HFS activates synthesis of reporter protein. A1, B1, Fluorescence images of pyramidal cells transfected with reporter construct. Left baseline fluorescence, middle, and right color-coded changes from baseline fluorescence before (middle) and 60 min after (right) HFS (A1) or with continued baseline recordings (B1). Colors indicate the following: decrease, blue; no change, green; increase, red. Scale from −50 to +50%. A2, B2, Time course of fluorescence levels in ROIs from a cell subjected to HFS (A2) and a control cell without HFS (B2).

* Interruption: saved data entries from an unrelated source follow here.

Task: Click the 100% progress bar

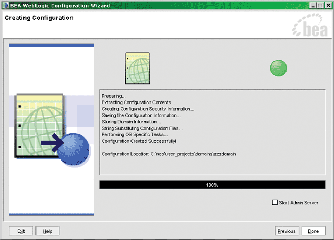Action: pyautogui.click(x=211, y=185)

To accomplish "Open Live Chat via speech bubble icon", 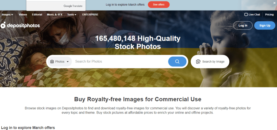I will [246, 15].
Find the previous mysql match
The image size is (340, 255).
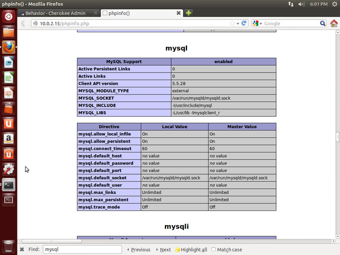(x=138, y=249)
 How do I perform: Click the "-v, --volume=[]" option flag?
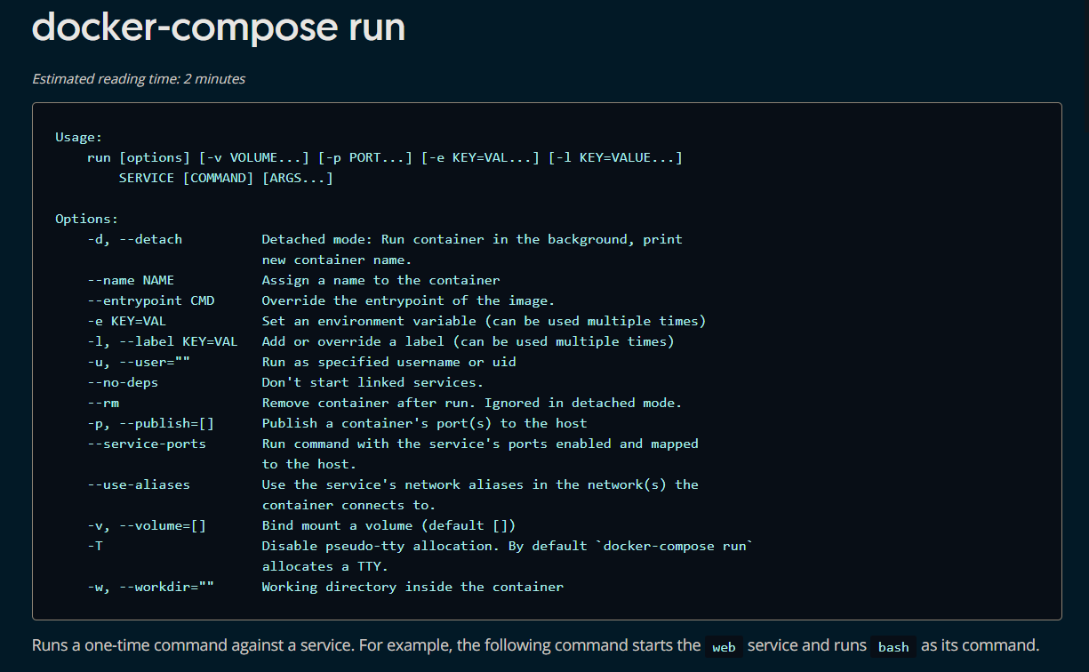(x=147, y=525)
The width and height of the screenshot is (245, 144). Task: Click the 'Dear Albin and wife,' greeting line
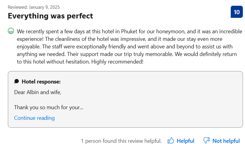point(38,92)
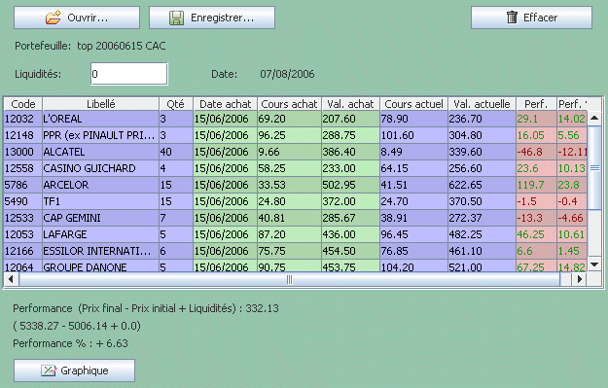Click the Enregistrer… button label
This screenshot has height=388, width=608.
click(222, 18)
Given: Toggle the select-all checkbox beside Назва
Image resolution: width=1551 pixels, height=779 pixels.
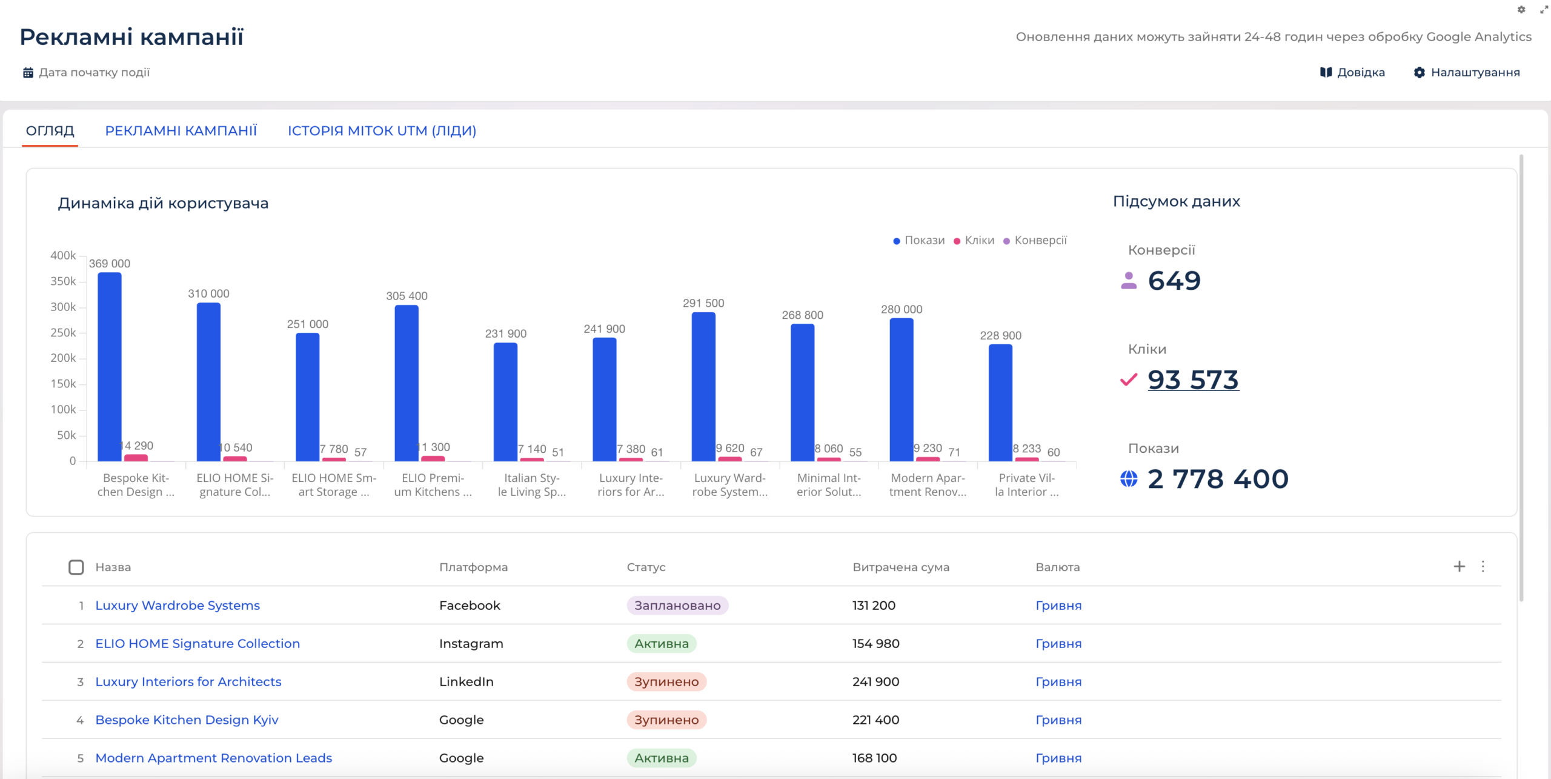Looking at the screenshot, I should [x=76, y=567].
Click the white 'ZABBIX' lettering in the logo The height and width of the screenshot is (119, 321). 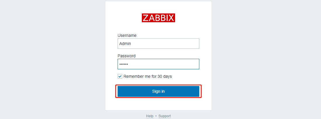click(x=158, y=18)
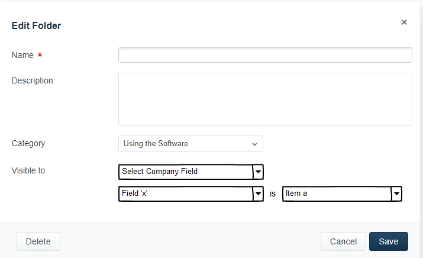Open the 'Item a' value dropdown
The image size is (423, 258).
point(342,194)
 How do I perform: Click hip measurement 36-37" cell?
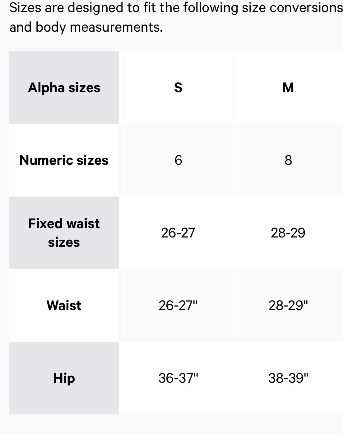click(178, 378)
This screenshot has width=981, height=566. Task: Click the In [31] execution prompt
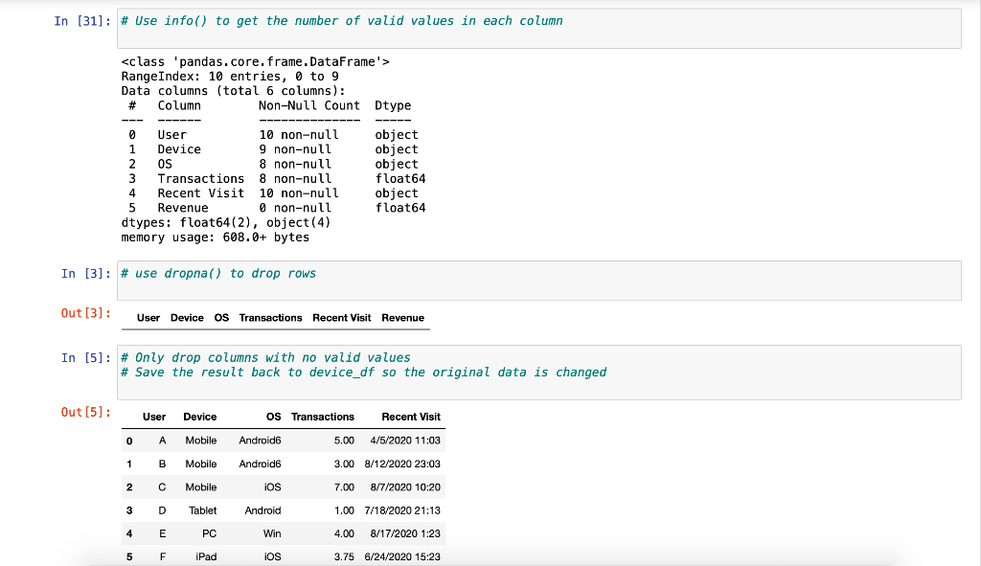(x=80, y=20)
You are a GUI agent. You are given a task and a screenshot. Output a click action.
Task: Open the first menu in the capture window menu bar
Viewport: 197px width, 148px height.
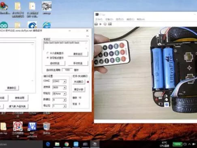point(99,19)
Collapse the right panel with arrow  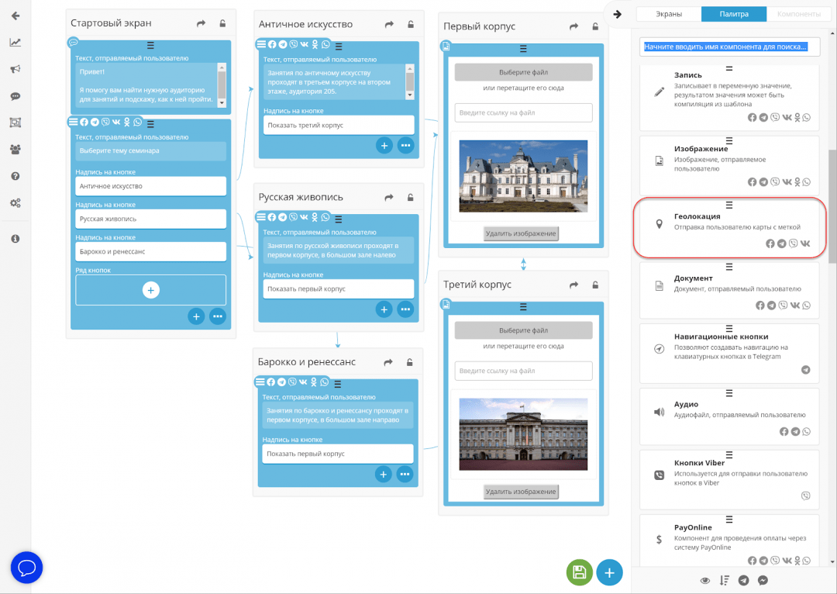pyautogui.click(x=618, y=14)
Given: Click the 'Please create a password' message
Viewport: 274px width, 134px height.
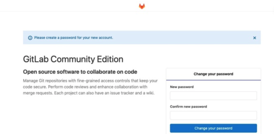Looking at the screenshot, I should (x=74, y=38).
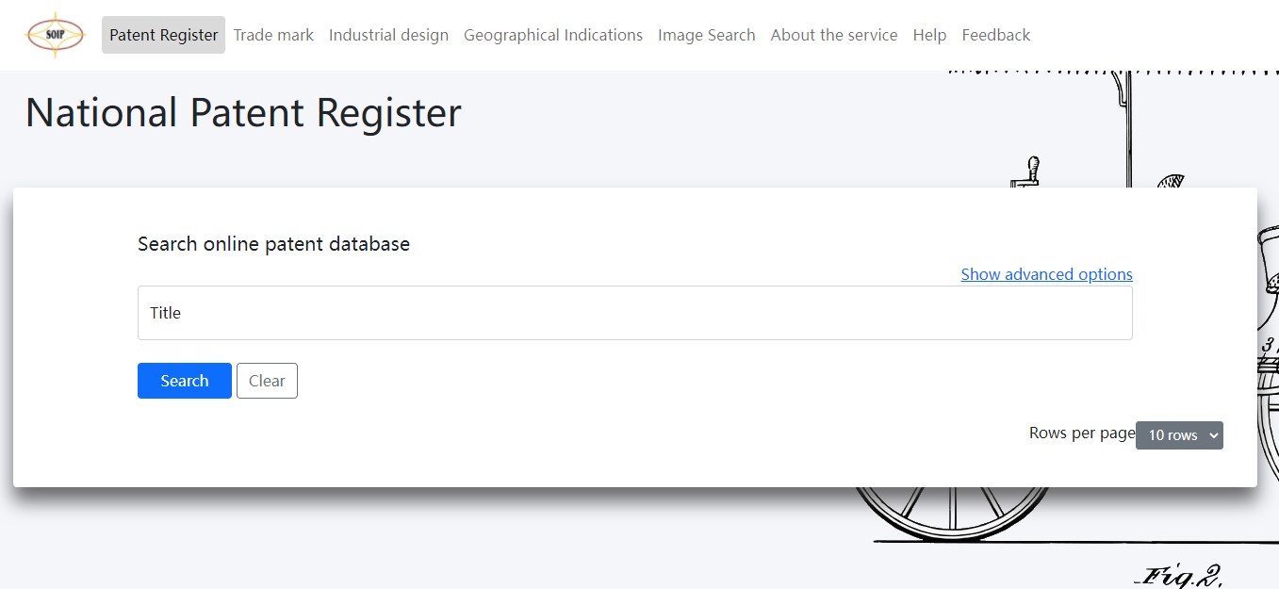Viewport: 1279px width, 589px height.
Task: Click the wheel in the background patent drawing
Action: (x=952, y=513)
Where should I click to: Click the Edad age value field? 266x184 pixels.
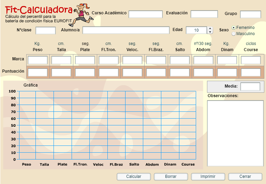click(x=196, y=30)
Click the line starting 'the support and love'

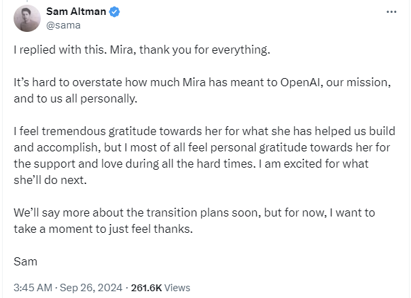pyautogui.click(x=191, y=164)
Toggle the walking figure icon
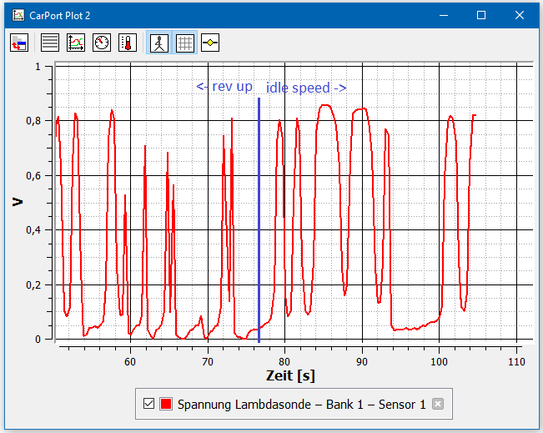Viewport: 543px width, 433px height. click(x=158, y=43)
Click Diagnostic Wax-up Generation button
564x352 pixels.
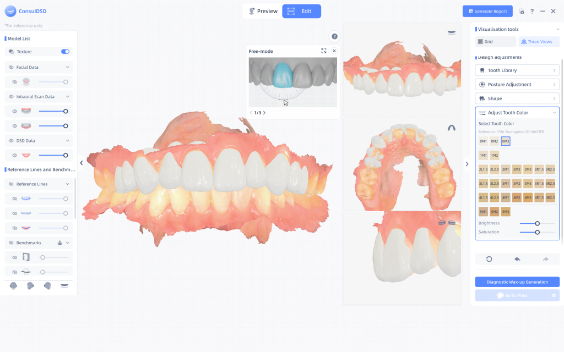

ROIs are indicated in A1 and B1. A3, B3, Ensemble average of reporter protein levels from ROIs as defined in Figure 2B. Signals from secondary apical dendrites (distant from the stimulation electrode) that exhibited decreasing fluorescence levels after HFS were pooled together and represented by gray symbols in A3. Scale bars, 70 μm.

Figure 4.

HFS activates protein degradation. A–F, The diagrams show ensemble averages of the time course of reporter protein levels under different experimental conditions. Horizontal bars indicate drug application times. A, Anisomycin (25 μm; n = 4). B, HFS in the presence of anisomycin. C, HFS in the presence of MG132 (10 μm). D, HFS in the presence of MG132 and anisomycin.

Figure 5.

Inhibition of translation by rapamycin and prevention of LTP expression by AP-5 prevent HFS-induced protein synthesis but not protein degradation. A, Rapamycin (200 nm; n = 6) applied during baseline recordings. B, HFS in the presence of rapamycin (n = 13). C, HFS in the presence of AP-5 (n = 9).